● **Given data**:
□ □ □ □ □
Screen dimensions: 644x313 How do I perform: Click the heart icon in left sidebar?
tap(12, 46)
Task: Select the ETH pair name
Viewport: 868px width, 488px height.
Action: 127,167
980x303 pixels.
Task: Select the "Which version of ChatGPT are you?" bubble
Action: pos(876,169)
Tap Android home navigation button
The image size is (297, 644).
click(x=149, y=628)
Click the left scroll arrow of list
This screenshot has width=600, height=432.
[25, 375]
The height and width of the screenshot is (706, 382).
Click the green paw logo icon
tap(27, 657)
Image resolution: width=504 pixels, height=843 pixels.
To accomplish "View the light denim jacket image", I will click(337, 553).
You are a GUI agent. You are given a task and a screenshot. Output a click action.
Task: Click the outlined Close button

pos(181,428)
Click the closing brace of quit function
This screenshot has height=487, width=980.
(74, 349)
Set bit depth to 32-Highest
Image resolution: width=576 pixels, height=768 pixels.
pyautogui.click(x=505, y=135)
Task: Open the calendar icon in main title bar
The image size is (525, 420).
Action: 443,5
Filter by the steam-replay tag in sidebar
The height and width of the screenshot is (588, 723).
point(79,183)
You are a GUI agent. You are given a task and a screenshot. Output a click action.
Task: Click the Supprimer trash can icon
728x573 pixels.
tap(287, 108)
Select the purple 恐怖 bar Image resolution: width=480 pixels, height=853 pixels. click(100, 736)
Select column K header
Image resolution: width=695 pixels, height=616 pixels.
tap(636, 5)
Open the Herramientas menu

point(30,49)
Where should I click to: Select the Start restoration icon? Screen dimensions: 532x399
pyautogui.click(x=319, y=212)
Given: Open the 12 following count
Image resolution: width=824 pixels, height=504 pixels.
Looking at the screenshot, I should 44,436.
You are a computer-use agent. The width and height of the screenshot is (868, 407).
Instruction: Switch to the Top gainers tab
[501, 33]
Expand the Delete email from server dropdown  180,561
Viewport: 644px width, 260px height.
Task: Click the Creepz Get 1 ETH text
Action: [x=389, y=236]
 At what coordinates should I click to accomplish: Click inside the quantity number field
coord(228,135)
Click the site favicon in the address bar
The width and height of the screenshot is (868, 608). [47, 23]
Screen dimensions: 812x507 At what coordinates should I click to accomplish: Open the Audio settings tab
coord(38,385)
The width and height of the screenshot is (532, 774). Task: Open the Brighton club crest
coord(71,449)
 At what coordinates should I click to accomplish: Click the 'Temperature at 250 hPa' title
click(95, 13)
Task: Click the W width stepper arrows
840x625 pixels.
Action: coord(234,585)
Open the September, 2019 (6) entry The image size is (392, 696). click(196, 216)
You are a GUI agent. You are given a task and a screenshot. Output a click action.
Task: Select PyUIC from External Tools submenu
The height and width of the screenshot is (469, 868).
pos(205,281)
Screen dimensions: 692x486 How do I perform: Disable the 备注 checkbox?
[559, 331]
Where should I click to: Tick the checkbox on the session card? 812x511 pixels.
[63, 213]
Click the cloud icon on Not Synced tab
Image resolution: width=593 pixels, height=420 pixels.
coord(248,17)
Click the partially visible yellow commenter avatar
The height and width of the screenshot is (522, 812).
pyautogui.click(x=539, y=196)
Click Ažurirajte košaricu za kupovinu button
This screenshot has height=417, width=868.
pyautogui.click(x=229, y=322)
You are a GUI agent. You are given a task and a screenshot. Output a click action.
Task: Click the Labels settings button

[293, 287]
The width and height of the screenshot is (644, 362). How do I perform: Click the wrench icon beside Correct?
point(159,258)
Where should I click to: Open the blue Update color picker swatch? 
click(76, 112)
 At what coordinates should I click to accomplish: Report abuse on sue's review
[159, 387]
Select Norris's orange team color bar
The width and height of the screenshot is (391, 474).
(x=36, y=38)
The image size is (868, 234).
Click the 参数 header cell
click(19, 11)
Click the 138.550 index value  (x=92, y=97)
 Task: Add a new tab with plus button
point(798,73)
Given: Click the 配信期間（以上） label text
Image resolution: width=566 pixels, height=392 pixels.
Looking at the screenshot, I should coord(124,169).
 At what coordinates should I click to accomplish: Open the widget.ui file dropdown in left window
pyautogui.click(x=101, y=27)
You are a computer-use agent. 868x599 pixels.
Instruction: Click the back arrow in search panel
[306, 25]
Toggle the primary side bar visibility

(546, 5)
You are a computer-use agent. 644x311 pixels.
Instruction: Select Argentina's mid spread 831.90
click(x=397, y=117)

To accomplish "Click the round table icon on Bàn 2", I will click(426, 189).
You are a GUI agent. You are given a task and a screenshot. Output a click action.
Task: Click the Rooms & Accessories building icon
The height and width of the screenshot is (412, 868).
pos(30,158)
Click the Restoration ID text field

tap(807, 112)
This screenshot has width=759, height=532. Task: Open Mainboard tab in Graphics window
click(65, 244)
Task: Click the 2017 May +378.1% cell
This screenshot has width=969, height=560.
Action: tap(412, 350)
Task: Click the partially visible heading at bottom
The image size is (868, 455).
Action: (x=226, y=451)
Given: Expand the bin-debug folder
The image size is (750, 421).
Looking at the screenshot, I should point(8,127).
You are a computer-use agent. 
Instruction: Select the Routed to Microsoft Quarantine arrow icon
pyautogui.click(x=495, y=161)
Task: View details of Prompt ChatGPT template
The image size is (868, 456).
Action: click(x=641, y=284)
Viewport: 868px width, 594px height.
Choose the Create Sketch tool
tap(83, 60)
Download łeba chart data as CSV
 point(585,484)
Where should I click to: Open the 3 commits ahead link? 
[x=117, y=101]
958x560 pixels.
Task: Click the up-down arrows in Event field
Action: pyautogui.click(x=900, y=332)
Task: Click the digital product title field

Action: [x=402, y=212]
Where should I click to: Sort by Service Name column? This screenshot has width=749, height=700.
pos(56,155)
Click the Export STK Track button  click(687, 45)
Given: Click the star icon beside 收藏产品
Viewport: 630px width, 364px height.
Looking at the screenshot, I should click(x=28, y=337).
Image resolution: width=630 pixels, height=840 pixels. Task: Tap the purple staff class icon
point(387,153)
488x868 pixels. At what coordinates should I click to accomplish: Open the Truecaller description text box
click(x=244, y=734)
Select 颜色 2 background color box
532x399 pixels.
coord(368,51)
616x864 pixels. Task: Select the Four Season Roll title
□ □ □ □ □
● **Exercise details**:
Each line above must be reproduced exactly as it stands.

● **Solution**:
Screen dimensions: 644x313 How do I perform: Click the heart icon in left sidebar?
tap(12, 46)
Task: Select the ETH pair name
Viewport: 868px width, 488px height.
Action: 127,167
980x303 pixels.
Task: Select the "Which version of ChatGPT are you?" bubble
Action: pos(876,169)
Tap Android home navigation button
The image size is (297, 644).
click(x=149, y=628)
Click the left scroll arrow of list
This screenshot has width=600, height=432.
[25, 375]
The height and width of the screenshot is (706, 382).
Click the green paw logo icon
tap(27, 657)
Image resolution: width=504 pixels, height=843 pixels.
To accomplish "View the light denim jacket image", I will click(337, 553).
You are a GUI agent. You are given a task and a screenshot. Output a click action.
Task: Click the outlined Close button

pos(181,428)
Click the closing brace of quit function
This screenshot has height=487, width=980.
(74, 349)
Set bit depth to 32-Highest
Image resolution: width=576 pixels, height=768 pixels.
pyautogui.click(x=505, y=135)
Task: Open the calendar icon in main title bar
The image size is (525, 420).
Action: 443,5
Filter by the steam-replay tag in sidebar
The height and width of the screenshot is (588, 723).
point(79,183)
You are a GUI agent. You are given a task and a screenshot. Output a click action.
Task: Click the Supprimer trash can icon
728x573 pixels.
tap(287, 108)
Select the purple 恐怖 bar Image resolution: width=480 pixels, height=853 pixels. click(100, 736)
Select column K header
Image resolution: width=695 pixels, height=616 pixels.
tap(636, 5)
Open the Herramientas menu

point(30,49)
Where should I click to: Select the Start restoration icon? Screen dimensions: 532x399
pyautogui.click(x=319, y=212)
Given: Open the 12 following count
Image resolution: width=824 pixels, height=504 pixels.
Looking at the screenshot, I should 44,436.
You are a computer-use agent. The width and height of the screenshot is (868, 407).
Instruction: Switch to the Top gainers tab
[501, 33]
Expand the Delete email from server dropdown  180,561
Viewport: 644px width, 260px height.
Task: Click the Creepz Get 1 ETH text
Action: [x=389, y=236]
 At what coordinates should I click to accomplish: Click inside the quantity number field
coord(228,135)
Click the site favicon in the address bar
The width and height of the screenshot is (868, 608). [47, 23]
Screen dimensions: 812x507 At what coordinates should I click to accomplish: Open the Audio settings tab
coord(38,385)
The width and height of the screenshot is (532, 774). Task: Open the Brighton club crest
coord(71,449)
 At what coordinates should I click to accomplish: Click the 'Temperature at 250 hPa' title
click(95, 13)
Task: Click the W width stepper arrows
840x625 pixels.
Action: coord(234,585)
Open the September, 2019 (6) entry The image size is (392, 696). click(196, 216)
You are a GUI agent. You are given a task and a screenshot. Output a click action.
Task: Select PyUIC from External Tools submenu
The height and width of the screenshot is (469, 868).
pos(205,281)
Screen dimensions: 692x486 How do I perform: Disable the 备注 checkbox?
[559, 331]
Where should I click to: Tick the checkbox on the session card? 812x511 pixels.
[63, 213]
Click the cloud icon on Not Synced tab
Image resolution: width=593 pixels, height=420 pixels.
coord(248,17)
Click the partially visible yellow commenter avatar
The height and width of the screenshot is (522, 812).
pyautogui.click(x=539, y=196)
Click Ažurirajte košaricu za kupovinu button
This screenshot has height=417, width=868.
pyautogui.click(x=229, y=322)
You are a GUI agent. You are given a task and a screenshot. Output a click action.
Task: Click the Labels settings button

[293, 287]
The width and height of the screenshot is (644, 362). How do I perform: Click the wrench icon beside Correct?
point(159,258)
Where should I click to: Open the blue Update color picker swatch? 
click(76, 112)
 At what coordinates should I click to accomplish: Report abuse on sue's review
[159, 387]
Select Norris's orange team color bar
The width and height of the screenshot is (391, 474).
(x=36, y=38)
The image size is (868, 234).
Click the 参数 header cell
click(19, 11)
Click the 138.550 index value  (x=92, y=97)
 Task: Add a new tab with plus button
point(798,73)
Given: Click the 配信期間（以上） label text
Image resolution: width=566 pixels, height=392 pixels.
Looking at the screenshot, I should coord(124,169).
 At what coordinates should I click to accomplish: Open the widget.ui file dropdown in left window
pyautogui.click(x=101, y=27)
You are a computer-use agent. 868x599 pixels.
Instruction: Click the back arrow in search panel
[306, 25]
Toggle the primary side bar visibility

(546, 5)
You are a computer-use agent. 644x311 pixels.
Instruction: Select Argentina's mid spread 831.90
click(x=397, y=117)

To accomplish "Click the round table icon on Bàn 2", I will click(426, 189).
You are a GUI agent. You are given a task and a screenshot. Output a click action.
Task: Click the Rooms & Accessories building icon
The height and width of the screenshot is (412, 868).
pos(30,158)
Click the Restoration ID text field

tap(807, 112)
This screenshot has width=759, height=532. Task: Open Mainboard tab in Graphics window
click(65, 244)
Task: Click the 2017 May +378.1% cell
This screenshot has width=969, height=560.
Action: tap(412, 350)
Task: Click the partially visible heading at bottom
The image size is (868, 455).
Action: (x=226, y=451)
Given: Expand the bin-debug folder
The image size is (750, 421).
Looking at the screenshot, I should point(8,127).
You are a computer-use agent. 
Instruction: Select the Routed to Microsoft Quarantine arrow icon
pyautogui.click(x=495, y=161)
Task: View details of Prompt ChatGPT template
The image size is (868, 456).
Action: click(x=641, y=284)
Viewport: 868px width, 594px height.
Choose the Create Sketch tool
tap(83, 60)
Download łeba chart data as CSV
 point(585,484)
Where should I click to: Open the 3 commits ahead link? 
[x=117, y=101]
958x560 pixels.
Task: Click the up-down arrows in Event field
Action: pyautogui.click(x=900, y=332)
Task: Click the digital product title field

Action: [x=402, y=212]
Where should I click to: Sort by Service Name column? This screenshot has width=749, height=700.
pos(56,155)
Click the Export STK Track button  click(687, 45)
Given: Click the star icon beside 收藏产品
Viewport: 630px width, 364px height.
Looking at the screenshot, I should click(x=28, y=337).
Image resolution: width=630 pixels, height=840 pixels. Task: Tap the purple staff class icon
point(387,153)
488x868 pixels. At what coordinates should I click to accomplish: Open the Truecaller description text box
click(x=244, y=734)
Select 颜色 2 background color box
532x399 pixels.
coord(368,51)
616x864 pixels. Task: Select the Four Season Roll title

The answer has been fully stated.